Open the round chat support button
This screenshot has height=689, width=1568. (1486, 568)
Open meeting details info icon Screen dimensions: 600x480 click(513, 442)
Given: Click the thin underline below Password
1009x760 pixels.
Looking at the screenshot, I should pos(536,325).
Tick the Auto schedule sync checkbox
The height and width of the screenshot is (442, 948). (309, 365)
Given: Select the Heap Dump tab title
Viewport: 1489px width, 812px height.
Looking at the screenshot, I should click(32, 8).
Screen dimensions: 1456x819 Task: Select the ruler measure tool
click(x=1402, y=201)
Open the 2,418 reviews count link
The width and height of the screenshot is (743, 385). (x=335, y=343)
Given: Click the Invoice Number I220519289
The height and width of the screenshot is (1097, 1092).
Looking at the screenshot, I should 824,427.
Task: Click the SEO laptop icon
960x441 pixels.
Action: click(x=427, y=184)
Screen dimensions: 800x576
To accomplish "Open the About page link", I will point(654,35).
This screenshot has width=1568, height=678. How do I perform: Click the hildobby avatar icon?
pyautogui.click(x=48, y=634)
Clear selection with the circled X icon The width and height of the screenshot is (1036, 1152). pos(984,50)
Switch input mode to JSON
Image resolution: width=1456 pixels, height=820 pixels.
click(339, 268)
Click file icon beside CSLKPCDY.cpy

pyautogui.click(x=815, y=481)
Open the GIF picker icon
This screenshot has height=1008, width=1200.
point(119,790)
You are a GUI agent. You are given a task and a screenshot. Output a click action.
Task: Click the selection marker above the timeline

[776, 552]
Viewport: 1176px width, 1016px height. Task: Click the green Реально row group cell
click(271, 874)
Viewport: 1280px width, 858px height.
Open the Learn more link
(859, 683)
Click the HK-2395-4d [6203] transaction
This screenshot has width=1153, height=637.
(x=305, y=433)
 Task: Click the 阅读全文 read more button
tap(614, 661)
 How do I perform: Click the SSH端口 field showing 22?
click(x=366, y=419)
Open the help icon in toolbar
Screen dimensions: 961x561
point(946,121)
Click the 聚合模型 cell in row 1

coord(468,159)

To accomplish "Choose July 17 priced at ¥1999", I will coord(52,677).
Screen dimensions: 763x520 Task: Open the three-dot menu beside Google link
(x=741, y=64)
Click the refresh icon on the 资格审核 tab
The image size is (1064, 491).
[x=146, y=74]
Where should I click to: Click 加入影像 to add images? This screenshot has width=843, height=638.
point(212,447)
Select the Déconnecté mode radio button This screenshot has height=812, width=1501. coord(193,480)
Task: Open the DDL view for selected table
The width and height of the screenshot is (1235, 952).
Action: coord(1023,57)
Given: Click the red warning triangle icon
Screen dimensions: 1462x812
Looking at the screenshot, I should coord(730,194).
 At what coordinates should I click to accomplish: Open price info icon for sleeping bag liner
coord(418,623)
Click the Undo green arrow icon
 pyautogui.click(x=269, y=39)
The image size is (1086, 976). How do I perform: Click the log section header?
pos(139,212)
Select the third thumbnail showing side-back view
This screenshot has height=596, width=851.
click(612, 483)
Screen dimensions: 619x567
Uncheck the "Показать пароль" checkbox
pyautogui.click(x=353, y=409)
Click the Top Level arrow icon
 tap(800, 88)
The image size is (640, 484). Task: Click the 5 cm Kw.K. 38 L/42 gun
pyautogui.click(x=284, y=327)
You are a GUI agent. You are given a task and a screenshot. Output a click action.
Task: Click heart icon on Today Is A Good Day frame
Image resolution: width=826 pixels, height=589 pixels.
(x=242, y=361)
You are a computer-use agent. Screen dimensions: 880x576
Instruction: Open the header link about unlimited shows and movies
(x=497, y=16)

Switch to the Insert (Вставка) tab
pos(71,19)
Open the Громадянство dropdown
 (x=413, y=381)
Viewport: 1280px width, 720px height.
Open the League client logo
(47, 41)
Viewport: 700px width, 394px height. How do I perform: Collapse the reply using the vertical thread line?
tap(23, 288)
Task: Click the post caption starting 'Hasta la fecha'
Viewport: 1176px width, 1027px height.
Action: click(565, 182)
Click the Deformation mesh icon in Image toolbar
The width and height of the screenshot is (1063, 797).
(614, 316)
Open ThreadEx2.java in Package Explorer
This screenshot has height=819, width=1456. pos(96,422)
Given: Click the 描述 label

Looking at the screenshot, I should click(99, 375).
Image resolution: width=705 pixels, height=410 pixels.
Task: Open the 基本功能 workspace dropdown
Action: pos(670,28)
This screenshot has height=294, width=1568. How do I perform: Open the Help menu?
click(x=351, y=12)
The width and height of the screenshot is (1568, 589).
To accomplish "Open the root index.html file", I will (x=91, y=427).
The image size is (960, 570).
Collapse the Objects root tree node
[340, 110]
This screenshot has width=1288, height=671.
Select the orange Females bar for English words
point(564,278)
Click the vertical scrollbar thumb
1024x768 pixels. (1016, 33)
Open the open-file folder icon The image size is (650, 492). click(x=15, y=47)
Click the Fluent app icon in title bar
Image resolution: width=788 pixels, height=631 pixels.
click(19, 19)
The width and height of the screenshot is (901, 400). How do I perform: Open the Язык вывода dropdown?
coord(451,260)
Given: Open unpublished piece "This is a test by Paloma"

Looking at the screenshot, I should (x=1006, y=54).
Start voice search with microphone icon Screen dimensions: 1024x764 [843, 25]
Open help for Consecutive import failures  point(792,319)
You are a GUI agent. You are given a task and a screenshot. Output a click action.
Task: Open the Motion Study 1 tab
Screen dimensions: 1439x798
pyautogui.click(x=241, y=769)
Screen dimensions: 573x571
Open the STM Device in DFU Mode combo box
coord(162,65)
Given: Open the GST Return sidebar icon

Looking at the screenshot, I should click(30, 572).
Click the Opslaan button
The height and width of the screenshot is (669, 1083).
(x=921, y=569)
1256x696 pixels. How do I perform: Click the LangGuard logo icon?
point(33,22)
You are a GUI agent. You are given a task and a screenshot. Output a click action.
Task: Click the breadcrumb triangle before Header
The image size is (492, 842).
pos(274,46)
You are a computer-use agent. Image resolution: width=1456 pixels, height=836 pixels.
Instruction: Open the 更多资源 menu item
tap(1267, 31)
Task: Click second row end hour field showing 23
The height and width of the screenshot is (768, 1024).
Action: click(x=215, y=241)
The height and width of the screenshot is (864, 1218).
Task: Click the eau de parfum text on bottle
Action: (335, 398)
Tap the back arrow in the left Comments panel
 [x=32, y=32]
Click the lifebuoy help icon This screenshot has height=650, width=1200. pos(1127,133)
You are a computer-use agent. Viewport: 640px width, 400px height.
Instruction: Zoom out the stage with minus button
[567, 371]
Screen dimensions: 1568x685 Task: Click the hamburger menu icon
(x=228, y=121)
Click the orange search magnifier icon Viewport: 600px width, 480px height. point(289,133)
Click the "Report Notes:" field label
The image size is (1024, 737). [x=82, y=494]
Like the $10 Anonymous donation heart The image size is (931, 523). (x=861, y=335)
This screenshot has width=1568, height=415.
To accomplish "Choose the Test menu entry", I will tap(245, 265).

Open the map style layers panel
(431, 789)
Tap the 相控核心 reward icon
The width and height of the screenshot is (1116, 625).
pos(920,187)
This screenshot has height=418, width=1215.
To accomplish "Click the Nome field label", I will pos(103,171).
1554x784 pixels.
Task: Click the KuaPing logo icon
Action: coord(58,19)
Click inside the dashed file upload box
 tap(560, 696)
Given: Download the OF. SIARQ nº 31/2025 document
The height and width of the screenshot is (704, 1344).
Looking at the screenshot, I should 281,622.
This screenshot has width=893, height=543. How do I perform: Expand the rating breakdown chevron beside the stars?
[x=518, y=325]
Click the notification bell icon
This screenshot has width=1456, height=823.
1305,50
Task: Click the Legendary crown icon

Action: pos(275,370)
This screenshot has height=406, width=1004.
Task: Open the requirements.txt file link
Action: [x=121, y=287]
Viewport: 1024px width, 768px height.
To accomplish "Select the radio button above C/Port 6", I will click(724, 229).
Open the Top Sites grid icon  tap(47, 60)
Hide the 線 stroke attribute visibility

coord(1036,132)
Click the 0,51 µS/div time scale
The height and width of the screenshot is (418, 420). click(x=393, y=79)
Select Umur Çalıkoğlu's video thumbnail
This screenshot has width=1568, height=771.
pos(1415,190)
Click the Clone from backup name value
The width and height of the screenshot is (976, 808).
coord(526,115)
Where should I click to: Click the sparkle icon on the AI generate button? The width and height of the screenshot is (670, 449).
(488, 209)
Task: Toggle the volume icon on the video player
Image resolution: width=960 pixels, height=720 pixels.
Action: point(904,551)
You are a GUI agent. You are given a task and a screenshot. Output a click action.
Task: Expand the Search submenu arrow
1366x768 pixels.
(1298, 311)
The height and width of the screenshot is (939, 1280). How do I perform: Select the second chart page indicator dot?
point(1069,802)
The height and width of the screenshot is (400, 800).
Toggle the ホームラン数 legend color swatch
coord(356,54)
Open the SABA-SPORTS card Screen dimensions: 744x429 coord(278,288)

## WORK TO DO
Please count the lines in the listing above that contain the string "pixels" and reply with only that number.

## PROBLEM SOLUTION
12